Para o patrão do Expresso e da SIC, as ameaças à democracia tornam "a dimensão ética cada vez mais importante", bem como os valores em que considera assentar a social-democracia: "liberdade, igualdade e solidariedade". "A corrupção está cada vez mais presente na avaliação do sistema. Uma corrupção que, em muitos casos, o próprio sistema oculta e até protege. Por que razão ainda existem tantos paraísos fiscais?"
Na sua intervenção, o militante número 1 do PSD centrou-se em duas causas que têm sido centrais no seu pensamento: a defesa do papel "cada vez mais relevante" dos meios de comunicação social e a necessidade de encontrar "caminhos novos" para o exercício da democracia.
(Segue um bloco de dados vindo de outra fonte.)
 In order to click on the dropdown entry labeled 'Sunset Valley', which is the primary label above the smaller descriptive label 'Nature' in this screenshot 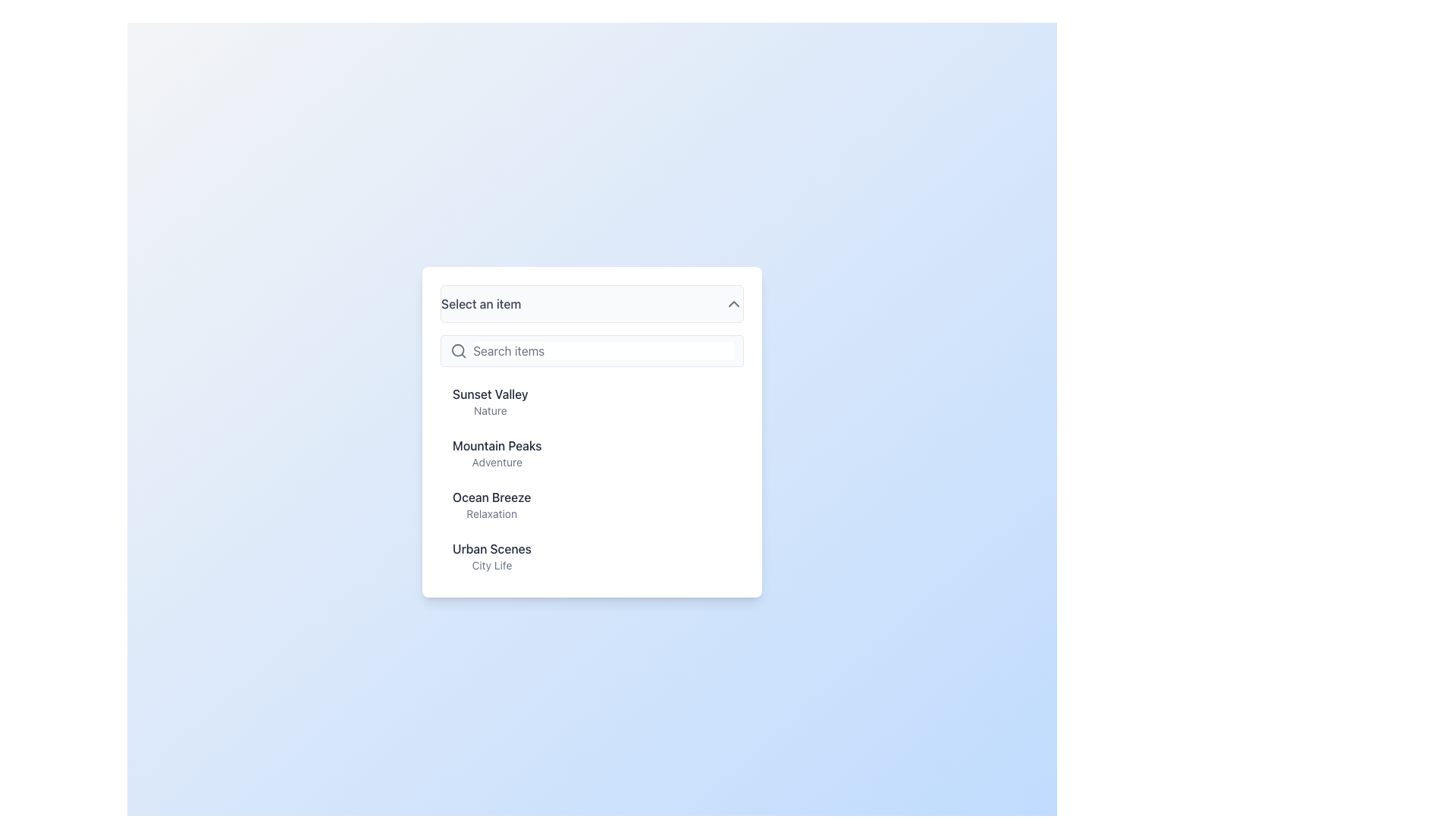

Entre os alertas que deixou sobre o funcionamento da democracia, Pinto Balsemão incluiu as ameaças à liberdade e privacidade "em nome da segurança" e o surgimento de "novos poderes", não eleitos, como os mercados ou os grande detentores de dados.
"Por outro lado - acrescentou - , e mesmo sem sairmos da Europa, é visível o êxito de partidos recém-nascidos (ou renascidos) que reivindicam o nacionalismo, a discriminação dos estrangeiros, o racismo puro e duro", alertou ainda, deixando também aqui uma pergunta no ar: "Podemos ser tolerantes com os intolerantes?"
Na cerimónia discursou ainda João Bosco Mota Amaral, líder fundador da autonomia açoriana, ex-presidente da AR e companheiro de Balsemão na "Ala Liberal" (1972) e depois na fundação do PPD (1974). Mota Amaral recordou que, enquanto chefe do PSD e chefe de dois governos, Balsemão foi vítima do "mais intenso e menos fundamentado" ataque ad hominem e de "traições mesquinhas" dentro do partido que fundou. "A maior dificuldade à normal governação vinha de dentro das próprias fileiras da AD e do PSD. Francisco Pinto Balsemão defrontou-se com uma permanente contestação de grupos organizados, comprovadamente minoritários, mas nem por isso desistindo de o desacreditar perante a opinião pública."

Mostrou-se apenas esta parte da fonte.